Extracts from Alan Guth's The Inflationary Universe: The Quest for a New Theory of Cosmic Origins.
(Reading, Massachusetts: Perseus Books, 1997):

Alan H. Guth on James E. Peebles:

Excerpts from: The Inflationary Universe: The Quest for a New Theory of Cosmic Origins. Reading, Massachusetts: Perseus Books (Alan H. Guth, 1997.).

In the early 1960s, Robert H. Dicke spearheaded a very active research group in gravitational physics at Princeton University. The group would get together once a week for an evening seminar or discussion, after which they would usually retire to a nearby restaurant for beer and pizza. These meetings were sometimes held on Friday nights, despite the objection of outraged spouses. One of the participants in that group, P. James E. Peebles, tells the story [1] of a very hot night in the summer of 1964 when the group met in the “ridiculously hot” attic of the Palmer Laboratory with a smaller-than-average number of people.
Dicke described to the group some thoughts he had on the history of the universe. Dicke had decided sometime earlier that he could not accept the idea that all the matter in the universe was created in one flash of a big bang. He preferred an alternative idea that was frequently discussed at the time: Perhaps the universe is oscillating, with successive phases of expansion, contraction, and then expansion again. Dicke was aware, however, that astronomical evidence showed that the earliest stars had condensed from hydrogen and helium only. Elements heavier than helium are synthesized in stars, but they were not present, at least not in significant amounts, when the earliest stars were formed. What, then, has happened to the heavy elements that were synthesized in the previous cycle of cosmic existence? Dicke could invent only one possible answer: At the time of the bounce, when the contraction ended and the expansion began, the universe must have been so hot that the nuclei of heavy elements were shattered into their constituent protons and neutrons. In this way the heavy-element debris from the previous cycle can be cleaned up, so each cycle of the universe can start off fresh. If that were true, then there must be a radiation background – an afterglow of the intense heat – that would continue to permeate the universe.
Although Dicke’s idea of an oscillating universe is no longer favored, the prediction of a radiation background remains relevant. An oscillating universe can be viewed as a succession of big bangs, each of which is nearly indistinguishable from a single-episode big bang. If each bang of the oscillating theory would produce a radiation background, then the unique bang of the big bang theory would have the same effect.
Dicke thought it would be fun to look for the background radiation, so he persuaded two young researchers, Peter G. Roll and David T. Wilkinson, to set up the experiment. Then he turned to Peebles and said, “Why don’t you go an think about the theoretical consequences?” Soon Roll and Wilkinson were busily setting up an antenna on the roof of the geology building. The experiment used a Dicke radiometer tuned to microwaves with a wavelength of 3.2 centimeters. The system included a liquid helium cold load similar to the Crawford Hill experiment, but the horn itself was much smaller – only a foot across.
Following Dicke’s suggestion, Peebles enthusiastically worked out the consequences of a hot early phase in the history of the universe. By early 1965 Peebles had written an article on the cosmic radiation. He found, as Dicke had expected, that the universe today should be uniformly bathed with a background of electromagnetic radiation which is a remnant from the big bang. He was also able to predict the spectrum of the radiation – the way in which the energy density varies with the frequency or wavelength. It would be what physicists call a thermal, or blackbody spectrum, at a temperature of 10 degrees centigrade above absolute zero. (pp. 62–64)

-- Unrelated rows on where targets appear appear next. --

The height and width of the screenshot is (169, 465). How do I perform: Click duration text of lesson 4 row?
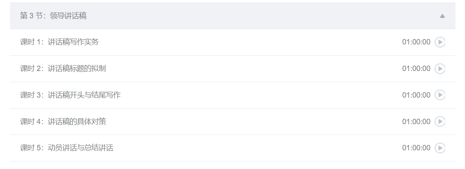click(x=416, y=122)
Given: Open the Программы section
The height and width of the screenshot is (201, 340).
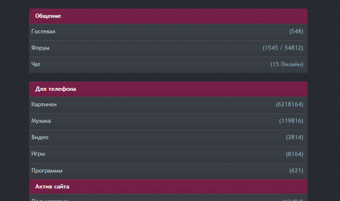Looking at the screenshot, I should pyautogui.click(x=47, y=171).
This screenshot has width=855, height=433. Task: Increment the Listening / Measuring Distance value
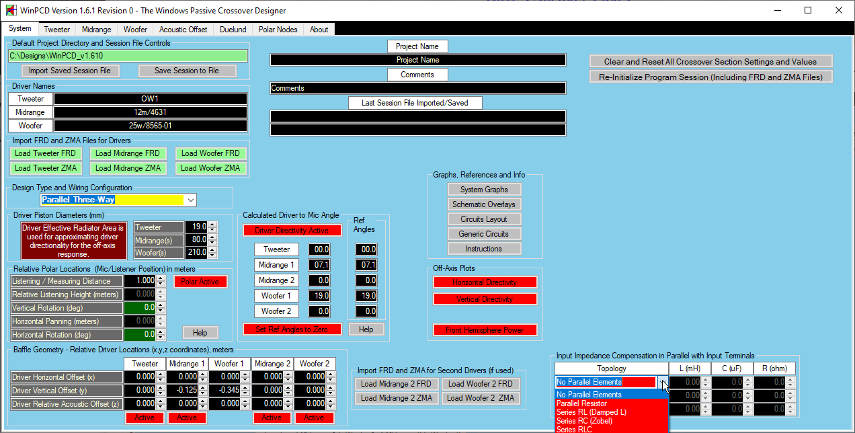(160, 278)
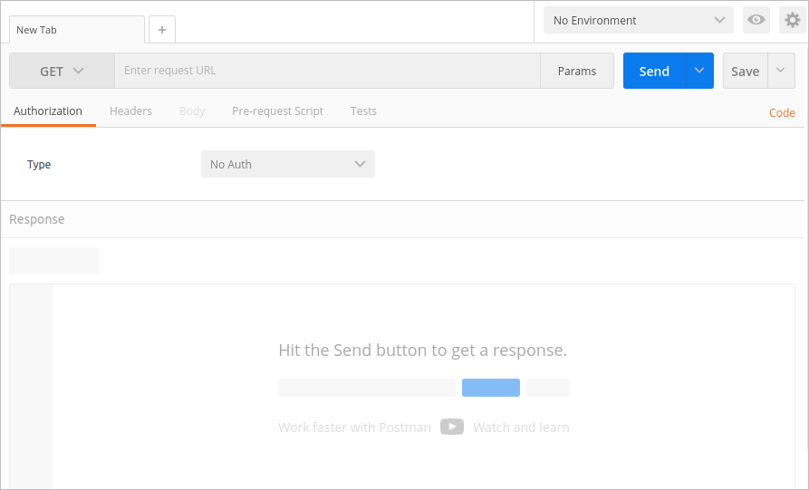The width and height of the screenshot is (809, 490).
Task: Switch to the Headers tab
Action: (x=130, y=110)
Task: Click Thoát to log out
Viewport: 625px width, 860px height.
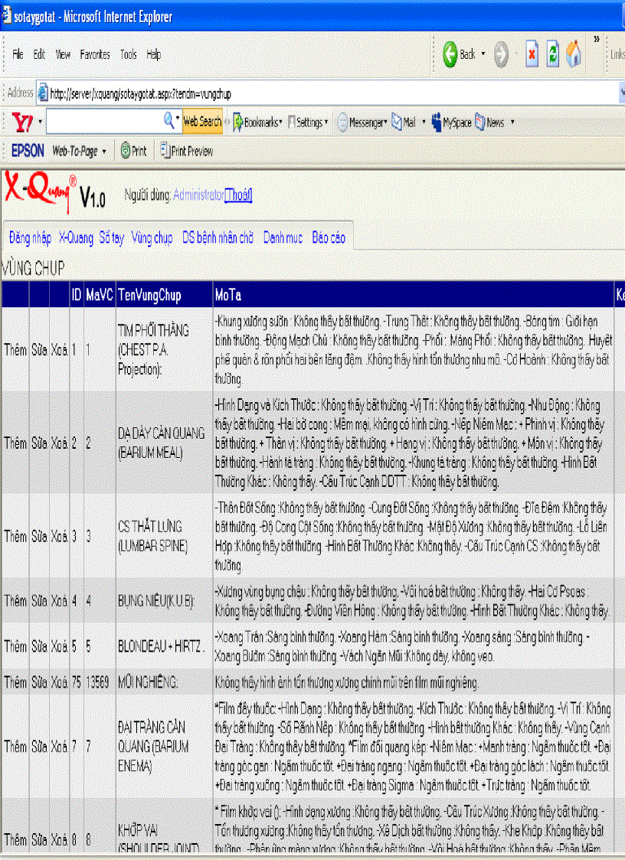Action: 240,195
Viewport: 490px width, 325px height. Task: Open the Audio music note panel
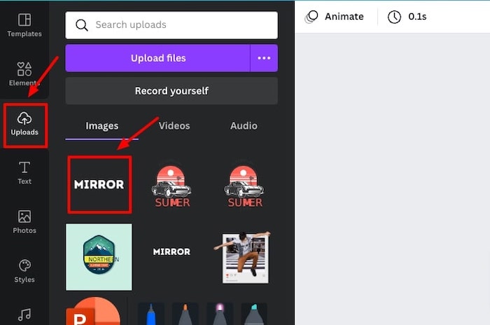(x=25, y=315)
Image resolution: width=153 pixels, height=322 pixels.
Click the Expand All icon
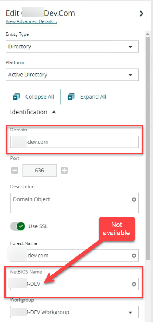click(x=71, y=97)
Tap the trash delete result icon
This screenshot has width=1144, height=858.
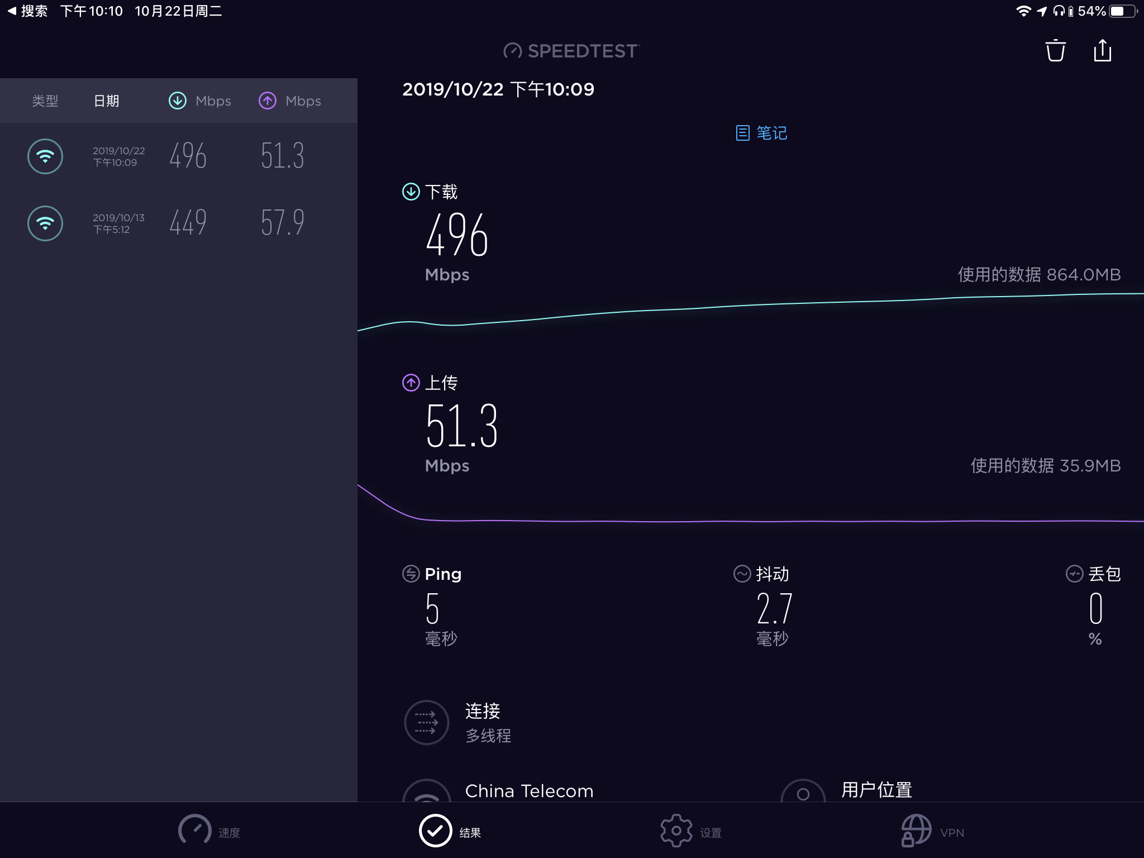[x=1055, y=51]
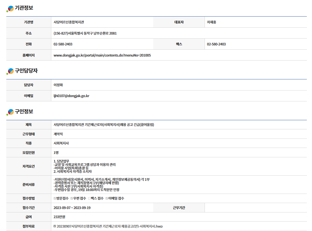Viewport: 312px width, 231px height.
Task: Toggle the 방문접수 checkbox
Action: pyautogui.click(x=55, y=198)
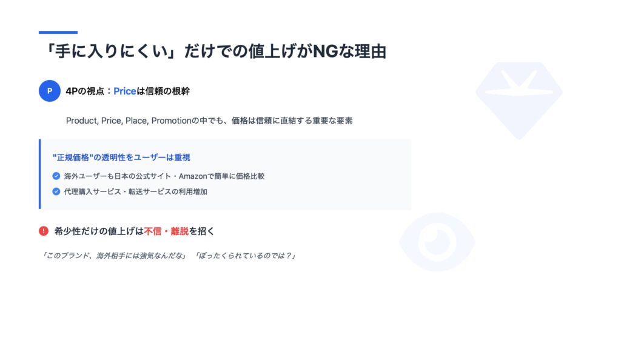
Task: Click the heading 希少性だけの値上げは
Action: tap(99, 231)
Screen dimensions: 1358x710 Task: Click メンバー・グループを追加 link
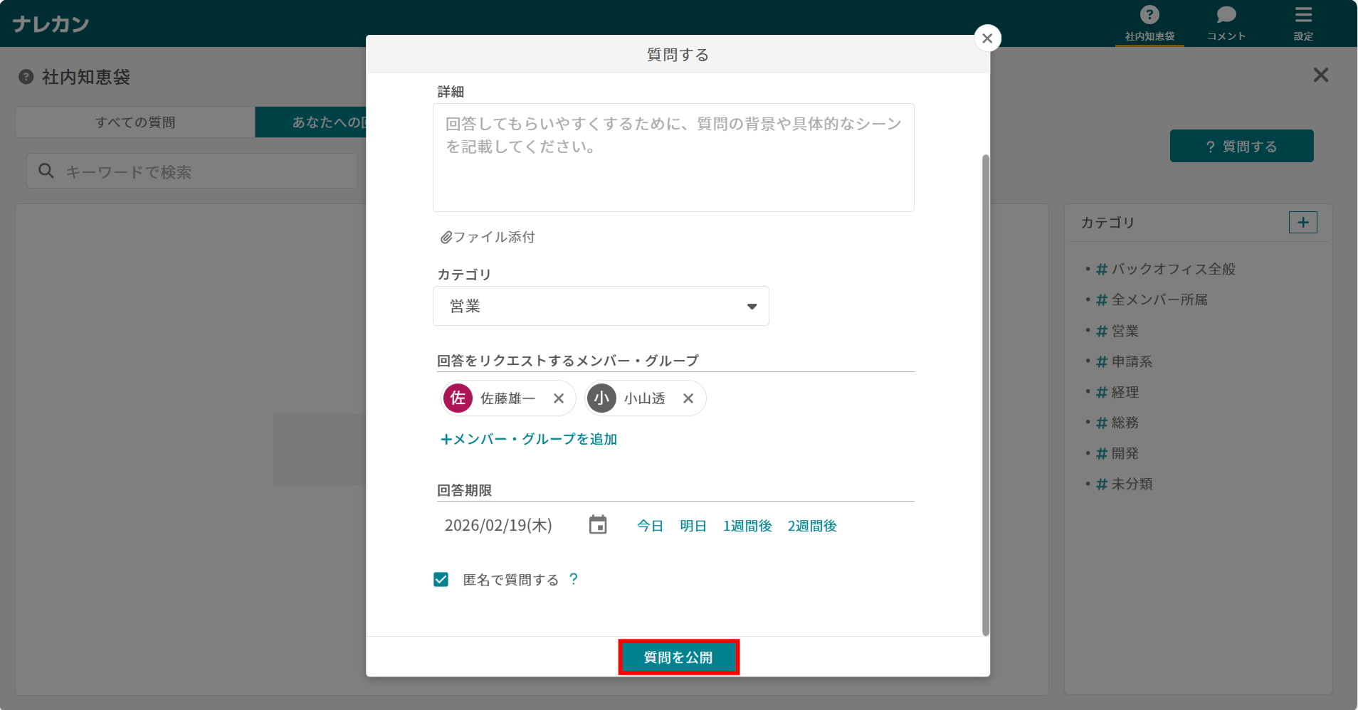pos(528,439)

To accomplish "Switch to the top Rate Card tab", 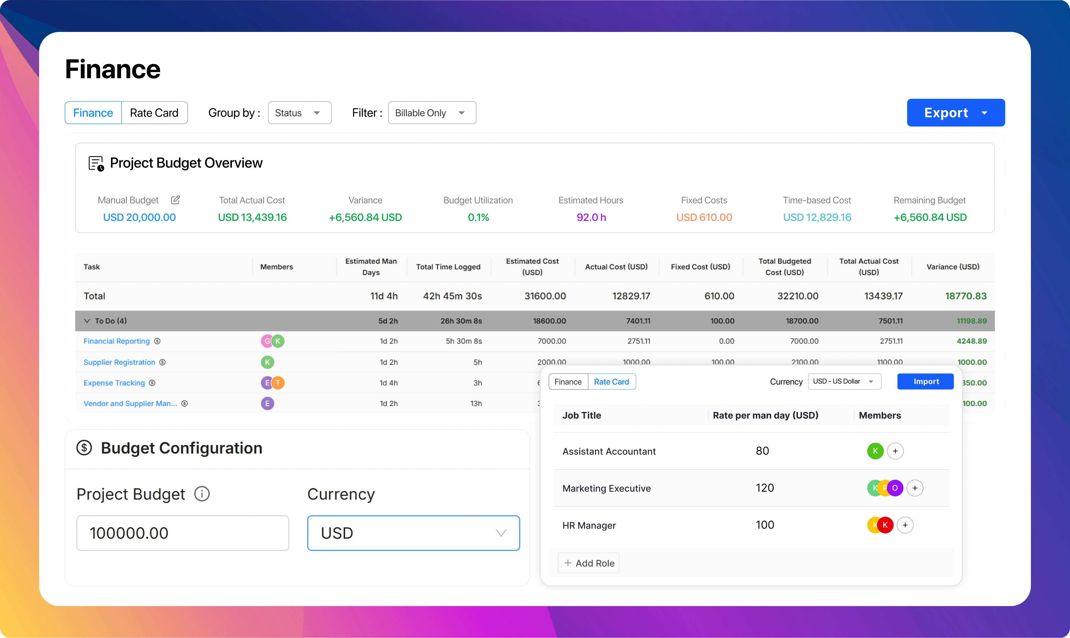I will point(154,113).
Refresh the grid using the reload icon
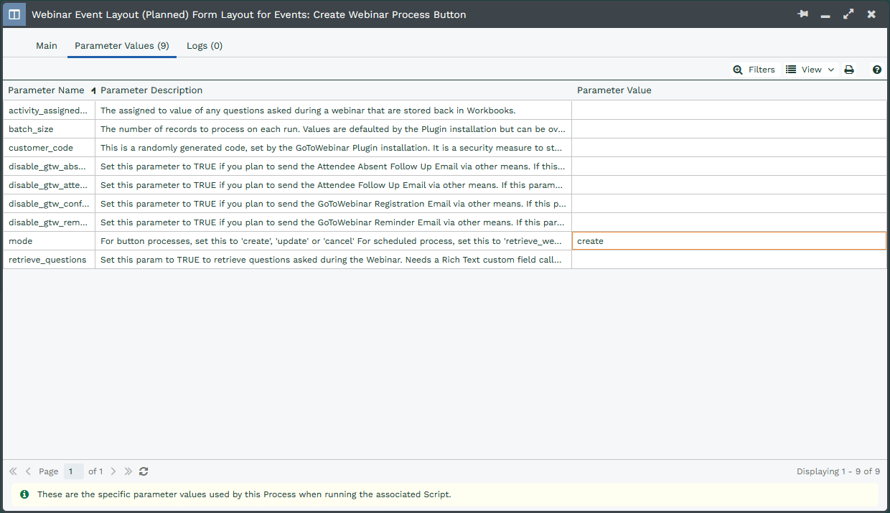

Now we return to the activities of Jim Peebles, who submitted his paper on the theory of the cosmic background radiation to the Physical Review in March 1965. The paper was rejected by the journal, as was a revised version that Peebles wrote in response to the referee report on the first submission. The rejections apparently hinged on the issue of credit given to prior work, particularly the work of Gamow and his collaborators [2]. Letters went back and forth, but agreement was never reached and the paper was never published.
Peebles, however, was very excited about the project. Even before the first submission, Peebles accepted an invitation from Johns Hopkins University, in Baltimore, Maryland, to give a colloquium about the work. He presented the colloquium on February 19, 1965 (he still has the notes!), and the subsequent events represent a spectacular success story of the informal communication networks that exists in the scientific community. In the audience at Peebles’ talk at Johns Hopkins was a radio astronomer from the Carnegie Institution of Washington, D.C., Kenneth Turner. Turner had been an old friend of Peebles’ from graduate student days at Princeton, and in fact Peebles and his wife and two young daughters were all staying with the Turners during their visit. Fascinated by Peebles’ prediction of a background radiation filling the universe, Turner mentioned the colloquium to a fellow radio astronomer, Bernard Burke, also at the Carnegie Institution (although now at MIT). Arno Penzias happened to be a friend of Burke’s, and at the end of a phone conservation about other matters, Burke asked Penzias how the measurements with the Crawford Hill horn were coming. Penzias told Burke about the unexplained signals, and Burke suggested that Penzias might learn something very interesting from the group at Princeton.
Dicke received a phone call from Penzias, and the Princeton crew was soon on the road to Crawford Hill. When Dicke and his collaborators saw the results that Penzias and Wilson were obtaining, they were quickly convinced that the Bell Labs team had made the crucial discovery – the echo of the big bang had been found.
The two groups decided to submit separate papers to the Astrophysical Journal, to be published back-to-back. The Bell Labs would describe the observations, while the Princeton Paper would describe the theoretical interpretation. (pp. 66–67)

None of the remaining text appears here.